Erling Kagge cite Depeche Mode, pas From Monument to Masses. Ceux-ci ont eu la bonne idée de se taire pour se réfugier dans le silence - le groupe n'avait plus rien à dire - contrairement à ceux-là qui cherchent la révolution.
Le livre de Kagge - explorateur, collectionneur d'arts, éditeur, juriste, norvégien, papa de trois filles - est en résonance avec Depeche Mode et From Monument to Masses dans la mesure où il s'inscrit dans cette idée de révolution : Kagge écrit ici un manifeste et suggère de « [résister] aux bruits du monde ! ». du coup, j'ai fait une lecture silencieuse du livre.
Kagge propose « trente-trois ébauches de réponse » aux trois questions « Qu'est-ce que le silence ? Où est-il ? Pourquoi est-il plus important que jamais ? ». Dans ses réponses, Kagge mêle ses expériences personnelles d'explorateur, sa relation et celles de ses filles aux objets technologiques, les silences dans les chansons de Rihanna, des pensées philosophiques et autres réflexions sur le bruit et le silence,
Elon Musk, et bien d'autres choses…
À titre personnel, j'aurai fait l'économie du 4'33 de Cage ou de la surdité de Beethoven que l'auteur ne fait d'ailleurs qu'effleurer tant ces éléments sont connus. En revanche, j'ai apprécié de découvrir des auteurs comme
Jon Fosse,
E.B. White, Ola H. Hauge ou des lectures différentes de Wittgenstein, de Heidegger ou du Cri de Munch.

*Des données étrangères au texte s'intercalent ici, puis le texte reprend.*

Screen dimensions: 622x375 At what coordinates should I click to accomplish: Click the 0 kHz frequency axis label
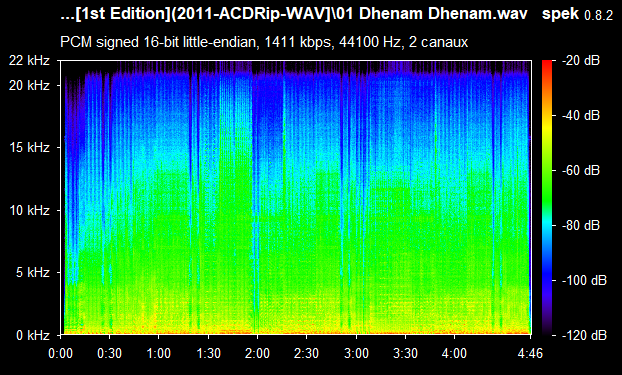(33, 335)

Plaidant pour une « pauvreté d'expérience » dans un monde où l'expérientiel devient une espèce d'alpha et oméga, Kagge propose non pas de tuer le silence ce qui est impossible - car « nous vivons à l'ère du bruit » - mais de (re)trouver le silence intérieur, de trouver les chemins qui mènent au silence, « de trouver [son] propre pôle Sud ».
Il ne reste plus qu'à « [Résiter] aux bruits du monde ! » désormais.